A thorough understanding of the fasciae investing the prostate, rectum, and muscles of the pelvis is imperative to the performance of nerve-sparing surgery. Histological studies and the advent of intraoperative magnified vision have enabled an improved appreciation of the complexity of the multilayered fascia around the prostate ( Figure 29.3 ). However, the exact anatomy of these fascial layers remains controversial. In addition, the use of different terminology contributes to confusion in this area.
The “prostatic capsule” is not a true capsule by definition, but an incomplete outer fibromuscular band that is an inseparable part of the prostatic stroma. It represents the outermost aspect of the prostate gland and provides an important landmark in the pathological classification of the extent of prostate cancer involvement. Anteriorly, the capsule is not clearly evident, and is difficult to distinguish from the anterior fibromuscular stroma of the prostate. The capsule is also deficient at the prostatic base and apex where the prostatic stroma merges with the detrusor muscle and urethral sphincter fibers, respectively.
( Pelvic fascia, Lateral pelvic fascia, superior pelvic fascia, parietal pelvic fascia, levator fascia, outer layer of periprostatic fascia, parapelvic fascia )

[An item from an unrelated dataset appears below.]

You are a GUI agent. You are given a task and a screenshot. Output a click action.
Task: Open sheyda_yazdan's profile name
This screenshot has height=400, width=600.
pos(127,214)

The pelvic fascia comprises parietal and visceral fascia that line the walls and floor of the pelvis. This is often described collectively in prostate surgery as the endopelvic fascia. The parietal endopelvic fascia is continuous with transversalis fascia and provides cover to the pelvic muscles lateral to the fascial tendinous arch. The visceral endopelvic fascia sweeps medially from the tendinous arch, to cover the bladder and anterior prostate investing the pelvic organs and perineural and vascular sheaths.